_Exercise_
Give these rows as a numbered list, leaving out blank lines.

_Dataset excerpts_
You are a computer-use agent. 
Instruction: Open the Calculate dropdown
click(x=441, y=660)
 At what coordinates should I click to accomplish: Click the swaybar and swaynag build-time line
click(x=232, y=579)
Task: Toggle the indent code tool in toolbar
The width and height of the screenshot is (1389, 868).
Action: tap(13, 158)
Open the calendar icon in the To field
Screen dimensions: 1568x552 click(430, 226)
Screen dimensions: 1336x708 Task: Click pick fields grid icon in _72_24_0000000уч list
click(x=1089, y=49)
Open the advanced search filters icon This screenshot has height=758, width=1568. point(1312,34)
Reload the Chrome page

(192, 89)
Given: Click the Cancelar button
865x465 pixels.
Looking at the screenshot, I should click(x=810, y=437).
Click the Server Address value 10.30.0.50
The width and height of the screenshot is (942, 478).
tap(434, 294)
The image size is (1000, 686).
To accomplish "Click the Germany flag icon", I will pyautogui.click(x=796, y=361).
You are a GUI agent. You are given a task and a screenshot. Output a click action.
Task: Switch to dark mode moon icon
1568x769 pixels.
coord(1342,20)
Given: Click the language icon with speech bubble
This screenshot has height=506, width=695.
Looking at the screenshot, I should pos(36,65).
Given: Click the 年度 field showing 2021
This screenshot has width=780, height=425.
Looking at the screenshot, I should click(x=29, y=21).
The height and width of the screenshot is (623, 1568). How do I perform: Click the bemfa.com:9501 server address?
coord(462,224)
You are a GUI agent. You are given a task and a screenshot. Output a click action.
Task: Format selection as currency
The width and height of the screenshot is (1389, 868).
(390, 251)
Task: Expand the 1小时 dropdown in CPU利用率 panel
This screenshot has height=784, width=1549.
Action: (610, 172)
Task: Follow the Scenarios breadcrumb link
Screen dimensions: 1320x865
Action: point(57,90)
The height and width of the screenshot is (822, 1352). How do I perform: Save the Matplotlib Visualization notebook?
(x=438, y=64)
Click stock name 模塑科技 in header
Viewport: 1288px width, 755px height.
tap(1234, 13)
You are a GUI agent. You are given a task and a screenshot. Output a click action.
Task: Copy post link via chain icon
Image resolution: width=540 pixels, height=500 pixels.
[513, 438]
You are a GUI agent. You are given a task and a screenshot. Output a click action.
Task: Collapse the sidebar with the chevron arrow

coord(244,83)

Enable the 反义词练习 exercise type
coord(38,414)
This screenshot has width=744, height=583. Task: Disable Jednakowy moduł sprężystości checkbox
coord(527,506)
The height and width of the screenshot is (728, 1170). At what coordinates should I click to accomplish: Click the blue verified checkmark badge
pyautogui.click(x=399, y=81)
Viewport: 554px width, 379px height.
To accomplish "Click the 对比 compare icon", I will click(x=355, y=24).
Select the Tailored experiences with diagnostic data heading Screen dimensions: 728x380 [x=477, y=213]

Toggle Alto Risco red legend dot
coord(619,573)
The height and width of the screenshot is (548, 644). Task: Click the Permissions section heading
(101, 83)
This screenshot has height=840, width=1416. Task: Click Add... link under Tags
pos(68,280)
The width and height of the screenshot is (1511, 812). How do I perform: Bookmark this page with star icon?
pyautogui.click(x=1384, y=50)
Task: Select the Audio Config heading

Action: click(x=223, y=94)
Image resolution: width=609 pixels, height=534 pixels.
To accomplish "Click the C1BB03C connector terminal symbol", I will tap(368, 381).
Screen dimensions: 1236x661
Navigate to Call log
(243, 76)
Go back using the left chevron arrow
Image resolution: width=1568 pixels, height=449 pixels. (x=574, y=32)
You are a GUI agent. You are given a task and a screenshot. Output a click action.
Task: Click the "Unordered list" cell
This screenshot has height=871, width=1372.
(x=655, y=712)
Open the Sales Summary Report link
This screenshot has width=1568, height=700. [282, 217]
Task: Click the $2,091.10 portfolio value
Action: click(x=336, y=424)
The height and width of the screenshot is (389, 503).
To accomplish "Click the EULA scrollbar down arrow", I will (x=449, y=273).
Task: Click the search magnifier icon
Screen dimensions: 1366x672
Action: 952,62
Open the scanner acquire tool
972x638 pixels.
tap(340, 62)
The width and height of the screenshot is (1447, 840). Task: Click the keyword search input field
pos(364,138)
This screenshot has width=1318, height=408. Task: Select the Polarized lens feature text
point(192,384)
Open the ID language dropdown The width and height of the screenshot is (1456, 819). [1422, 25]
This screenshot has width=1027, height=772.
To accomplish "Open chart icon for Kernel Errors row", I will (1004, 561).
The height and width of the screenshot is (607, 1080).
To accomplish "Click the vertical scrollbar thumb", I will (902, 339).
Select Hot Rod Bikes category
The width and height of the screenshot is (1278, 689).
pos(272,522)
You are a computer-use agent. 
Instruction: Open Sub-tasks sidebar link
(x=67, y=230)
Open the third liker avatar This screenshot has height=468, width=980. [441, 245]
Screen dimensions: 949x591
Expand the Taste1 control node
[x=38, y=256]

_Task solution_
1. You are a computer-use agent. 
2. Instruction: Open the Calculate dropdown
3. click(x=441, y=660)
4.  At what coordinates should I click to accomplish: Click the swaybar and swaynag build-time line
5. click(x=232, y=579)
6. Task: Toggle the indent code tool in toolbar
7. The width and height of the screenshot is (1389, 868).
8. Action: tap(13, 158)
9. Open the calendar icon in the To field
10. Screen dimensions: 1568x552 click(430, 226)
11. Screen dimensions: 1336x708 Task: Click pick fields grid icon in _72_24_0000000уч list
12. click(x=1089, y=49)
13. Open the advanced search filters icon This screenshot has height=758, width=1568. point(1312,34)
14. Reload the Chrome page
15. (192, 89)
16. Given: Click the Cancelar button
17. 865x465 pixels.
18. Looking at the screenshot, I should click(x=810, y=437).
19. Click the Server Address value 10.30.0.50
20. The width and height of the screenshot is (942, 478).
21. tap(434, 294)
22. The image size is (1000, 686).
23. To accomplish "Click the Germany flag icon", I will pyautogui.click(x=796, y=361).
24. You are a GUI agent. You are given a task and a screenshot. Output a click action.
25. Task: Switch to dark mode moon icon
26. 1568x769 pixels.
27. coord(1342,20)
28. Given: Click the language icon with speech bubble
29. This screenshot has height=506, width=695.
30. Looking at the screenshot, I should pos(36,65).
31. Given: Click the 年度 field showing 2021
32. This screenshot has width=780, height=425.
33. Looking at the screenshot, I should click(x=29, y=21).
34. The height and width of the screenshot is (623, 1568). How do I perform: Click the bemfa.com:9501 server address?
35. coord(462,224)
36. You are a GUI agent. You are given a task and a screenshot. Output a click action.
37. Task: Format selection as currency
38. The width and height of the screenshot is (1389, 868).
39. (390, 251)
40. Task: Expand the 1小时 dropdown in CPU利用率 panel
41. This screenshot has height=784, width=1549.
42. Action: (610, 172)
43. Task: Follow the Scenarios breadcrumb link
44. Screen dimensions: 1320x865
45. Action: point(57,90)
46. The height and width of the screenshot is (822, 1352). How do I perform: Save the Matplotlib Visualization notebook?
47. (x=438, y=64)
48. Click stock name 模塑科技 in header
49. Viewport: 1288px width, 755px height.
50. tap(1234, 13)
51. You are a GUI agent. You are given a task and a screenshot. Output a click action.
52. Task: Copy post link via chain icon
53. Image resolution: width=540 pixels, height=500 pixels.
54. [513, 438]
55. You are a GUI agent. You are given a task and a screenshot. Output a click action.
56. Task: Collapse the sidebar with the chevron arrow
57. coord(244,83)
58. Enable the 反义词练习 exercise type
59. coord(38,414)
60. This screenshot has width=744, height=583. Task: Disable Jednakowy moduł sprężystości checkbox
61. coord(527,506)
62. The height and width of the screenshot is (728, 1170). At what coordinates should I click to accomplish: Click the blue verified checkmark badge
63. pyautogui.click(x=399, y=81)
64. Viewport: 554px width, 379px height.
65. To accomplish "Click the 对比 compare icon", I will click(x=355, y=24).
66. Select the Tailored experiences with diagnostic data heading Screen dimensions: 728x380 [x=477, y=213]
67. Toggle Alto Risco red legend dot
68. coord(619,573)
69. The height and width of the screenshot is (548, 644). Task: Click the Permissions section heading
70. (101, 83)
71. This screenshot has height=840, width=1416. Task: Click Add... link under Tags
72. pos(68,280)
73. The width and height of the screenshot is (1511, 812). How do I perform: Bookmark this page with star icon?
74. pyautogui.click(x=1384, y=50)
75. Task: Select the Audio Config heading
76. Action: click(x=223, y=94)
77. Image resolution: width=609 pixels, height=534 pixels.
78. To accomplish "Click the C1BB03C connector terminal symbol", I will tap(368, 381).
79. Screen dimensions: 1236x661
80. Navigate to Call log
81. (243, 76)
82. Go back using the left chevron arrow
83. Image resolution: width=1568 pixels, height=449 pixels. (x=574, y=32)
84. You are a GUI agent. You are given a task and a screenshot. Output a click action.
85. Task: Click the "Unordered list" cell
86. This screenshot has height=871, width=1372.
87. (x=655, y=712)
88. Open the Sales Summary Report link
89. This screenshot has width=1568, height=700. [282, 217]
90. Task: Click the $2,091.10 portfolio value
91. Action: click(x=336, y=424)
92. The height and width of the screenshot is (389, 503).
93. To accomplish "Click the EULA scrollbar down arrow", I will (x=449, y=273).
94. Task: Click the search magnifier icon
95. Screen dimensions: 1366x672
96. Action: 952,62
97. Open the scanner acquire tool
98. 972x638 pixels.
99. tap(340, 62)
100. The width and height of the screenshot is (1447, 840). Task: Click the keyword search input field
101. pos(364,138)
102. This screenshot has width=1318, height=408. Task: Select the Polarized lens feature text
103. point(192,384)
104. Open the ID language dropdown The width and height of the screenshot is (1456, 819). [1422, 25]
105. This screenshot has width=1027, height=772.
106. To accomplish "Open chart icon for Kernel Errors row", I will (1004, 561).
107. The height and width of the screenshot is (607, 1080).
108. To accomplish "Click the vertical scrollbar thumb", I will (902, 339).
109. Select Hot Rod Bikes category
110. The width and height of the screenshot is (1278, 689).
111. pos(272,522)
112. You are a computer-use agent. 
113. Instruction: Open Sub-tasks sidebar link
114. (x=67, y=230)
115. Open the third liker avatar This screenshot has height=468, width=980. [441, 245]
116. Screen dimensions: 949x591
117. Expand the Taste1 control node
118. [x=38, y=256]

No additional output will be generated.